Chapter 9

61 1 0
                                    

"Apa? Lo balikan sama Damar?" Raina terkejut

"Bisa nggak sih lo ngomongnya pelan dikit!"

Raina menyeringai, "Lo gimana sih kok malah balikan sama Damar?"

"Gue balikan biar Kak Dita gak marah-marah mulu sama gue."

Tiba-tiba Rafi menghampiriku.

"Hai Monik."

Aku tesenyum.

"Monik doang yang disapa?" sindir Raina

"Eh, hai Raina."

Huft, datang si Dita.

"Rafi! Kamu ngapain sih nyamperin si cabe-cabean ini..."ujar Dita

"Apa lo bilang tadi? Lo tuh yang cabe-cabean!" balas Raina

"Dita! Lo ngapain sih ngikutin gue terus?"

"Kamu kan pacar aku!"

"Kita udah putus!"

"Tuh kan gara-gara lo nih gue jadi jauh sama Rafi! Nyebelin lo!" ujar Dita

"Kak, lo gausah ngomel-ngomel mulu, gue nggak bakal rebut dia. Lagian gue...gue udah punya pacar."

"Siapa?" tanya Rafi antusias

Aku menelan ludahku, malas sebenarnya mengakui Damar. "Damar"

"Damar siapa?" tanya Rafi lagi

"Mantan gue, gue udah balikan sama dia."

"Tuh denger Fi, udah kamu sama aku aja ya."

Rafi pergi.

---

Aku dan Raina berjalan menuju gerbang sekolah untuk pulang.

"Monik!" panggil seseorang

Aku menoleh ke belakang, ternyata Rafi. Ia menghampiriku.

"Ada apa, kak?"

"Lo beneran punya pacar?" tanya Rafi

"Iya beneran, masa boongan. Emang kenapa sih ka?"

Rafi memasukkan kedua tangannya ke dalam saku celana "Bukannya lo suka sama gue?"

Aku tercekik mendengar pertanyaan itu.

Lo salah kak, gue nggak suka sama lo, gue cinta sama lo! Tapi gue nggak mau jadi perusak hubungan orang.

"Nggak. Itu dulu." jawabku berbohong

Raina menatapku sinis.

"Itu bukannya Damar ya?" tanya Raina sambil menunjuk gerbang sekolah

Aku melihat gerbang sekolah.
Benar saja, untuk apa dia kesini? Padahal aku sama sekali tidak memintanya.

"Mm, udah ya kak, Damar udah jemput. Bye."

Aku dan Raina pergi meninggalkan Rafi.

"Tunggu!" Rafi menarik tanganku

Aku menelan ludah. Perasaan ini memang benar-benar belum hilang. Mungkin perasaan ini permanen? Ah tidak-tidak! Tidak boleh!

"Lo harus tanggung jawab!" ujar Rafi

Aku mengerutkan dahiku "Tanggung jawab?
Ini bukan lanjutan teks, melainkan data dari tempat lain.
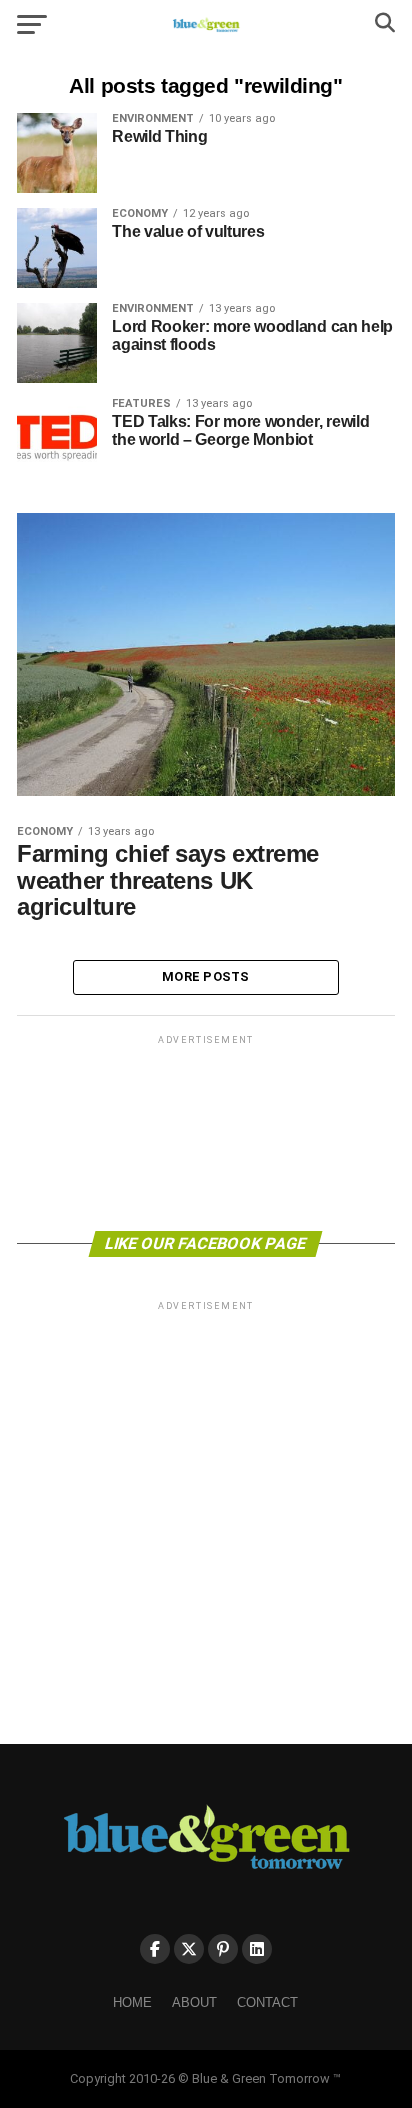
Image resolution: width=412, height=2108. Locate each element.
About (194, 2002)
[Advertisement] (206, 1131)
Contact (267, 2002)
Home (132, 2002)
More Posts (206, 976)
Emang gue pernah bikin salah apa sama lo?"

"Lo udah bikin gue jatuh!" kata Rafi

Aku semakin bingung, "Jatuh? Kapan? Dimana? Lo nggak usah ngada-ngada deh, Kak!"

"Iya lo udah bikin gue jatuh! Jatuh cinta sama lo."

What?
Rafi jatuh cinta sama aku?
Aku langsung terbelalak mendengar pernyataan Rafi. Bagaimana bisa? Aku dengannya baru saling mengenal.

"Gak lucu, kak!"

Rafi meraih tanganku yang satu lagi, sehingga sekarang ia menggenggam kedua tanganku. Ia menatapku, tajam. Aku menelan ludah, tak sanggup melihat mata itu! Mata yang membuatku semakin tenggelam di hatinya. Oh God, help me!

"Gue nggak bercanda,"

Aku mencoba santai, "Ah basi kak, gimana bisa lo suka sama gue dalam waktu secepat ini. Udah deh kak lo nggak usah modus."

Rafi tertawa kecil, "Lo mau tau, gue suka lo udah lama, lo mau tau kapan? Waktu gue ngambil tas dan lo ada disamping tumpukan tas anak basket! Lo inget?"

Flashback on

Aku telah selesai ekskul, aku pun langsung menuju lapangan basket, terlihat Raina yang sedang mendribble bola dengan lihai. Hebat, baru saja satu bulan sudah selihai itu.

Raina melambaikan tangan ke arahku, aku pun membalas lambaian tangannya.
Aku duduk di bangku kayu panjang depan koridor yang biasa aku duduki.

Aku melihat sosok itu. Rafi. Ya ampun, hatiku seperti berguguran. Entah kenapa, aku melihatnya semakin hari semakin tampan. Kapan jeleknya sih lo kak?

Tunggu! Kak Rafi berjalan ke arahku. Tiba-tiba aja jantungku seperti berhenti berdetak, tanganku dingin, tenggorokanku kering. Oh God! Help me please.

Dia semakin mendekat, dia benar-benar berjalan kearahku. Aku menelan ludah, sepertinya wajahku sekarang lebih pucat dari vampire.

Rafi melihatku hanya sekilas, lalu dia beralih ke tumpukan tas yang berada disampingku. Sial! Ternyata dia bukan menghampiriku tapi mengambil tasnya. Duh, Monikaaaa! Kepedean banget sih lo!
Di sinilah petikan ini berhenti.